* EXERCISE PROMPT: Print the records below word for word, but leave out the pictures.

* TASK DATA:
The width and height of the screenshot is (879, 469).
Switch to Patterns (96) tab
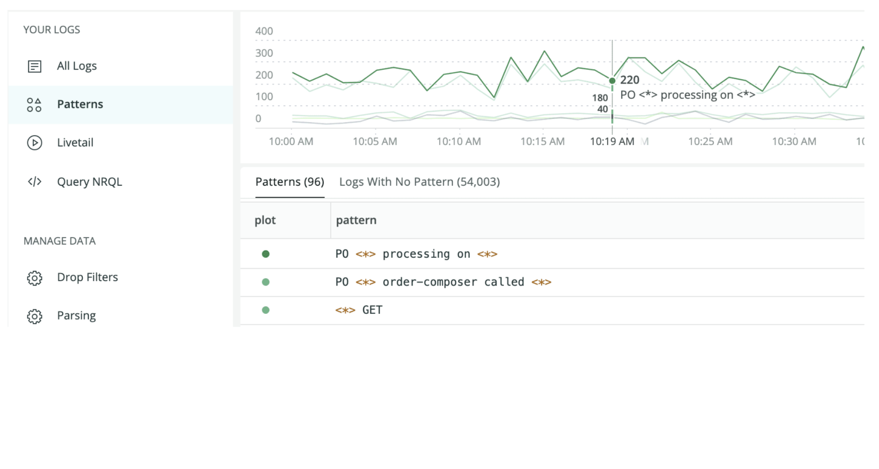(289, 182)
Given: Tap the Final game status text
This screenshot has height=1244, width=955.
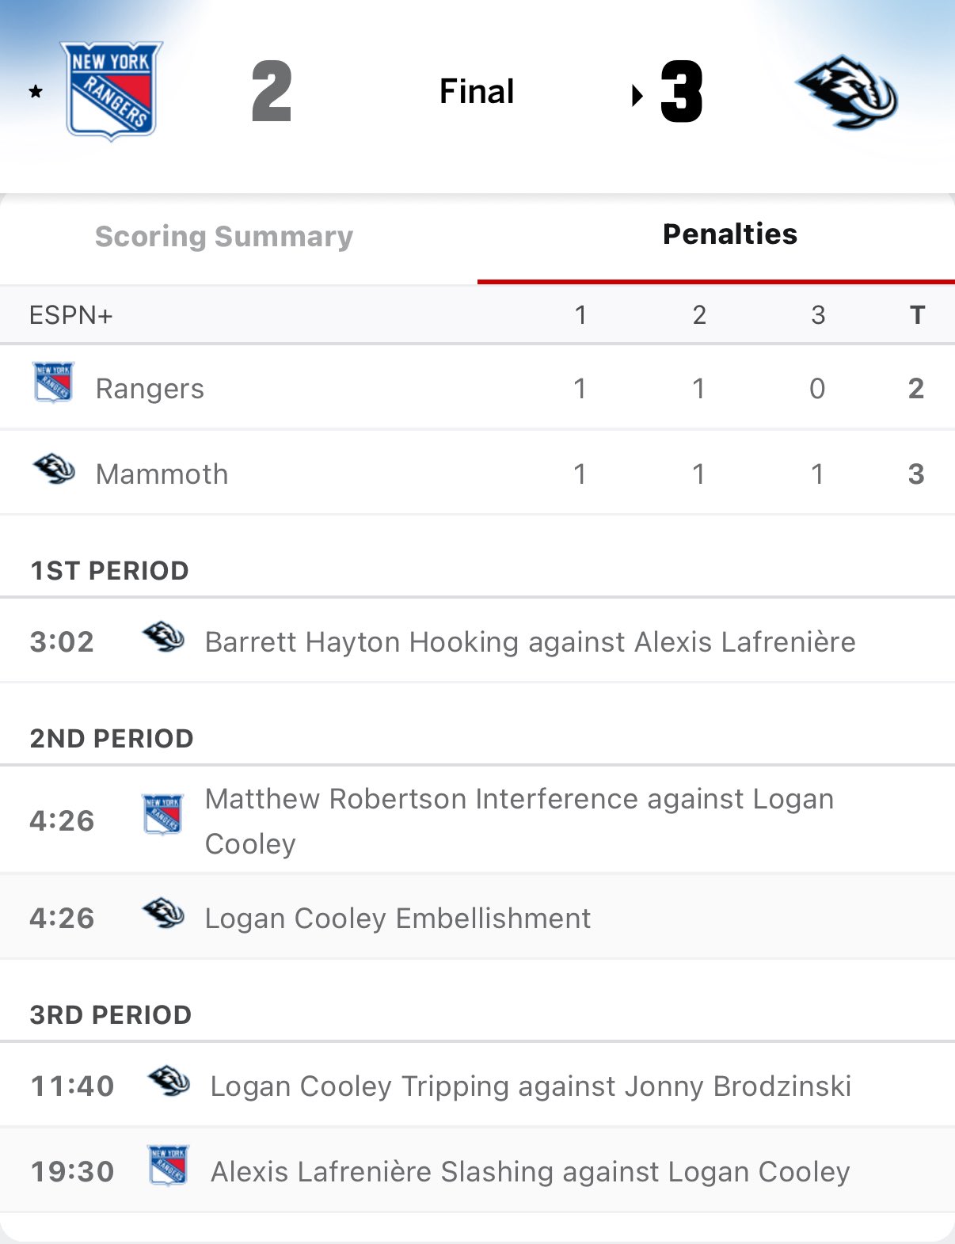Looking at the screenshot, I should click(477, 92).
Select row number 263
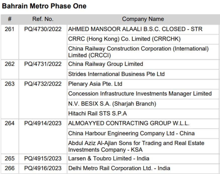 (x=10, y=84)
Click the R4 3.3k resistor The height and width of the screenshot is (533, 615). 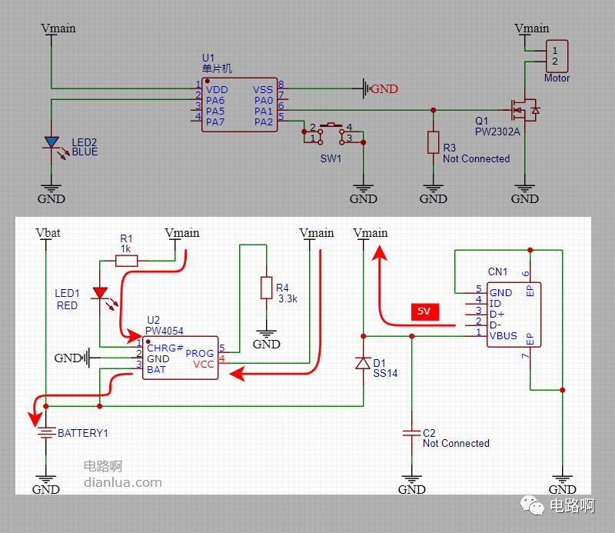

* PROBLEM SOLUTION:
The width and height of the screenshot is (879, 469).
Switch to Patterns (96) tab
(289, 182)
Given: Tap the Final game status text
This screenshot has height=1244, width=955.
Looking at the screenshot, I should click(477, 92).
Select row number 263
 (x=10, y=84)
Click the R4 3.3k resistor The height and width of the screenshot is (533, 615). 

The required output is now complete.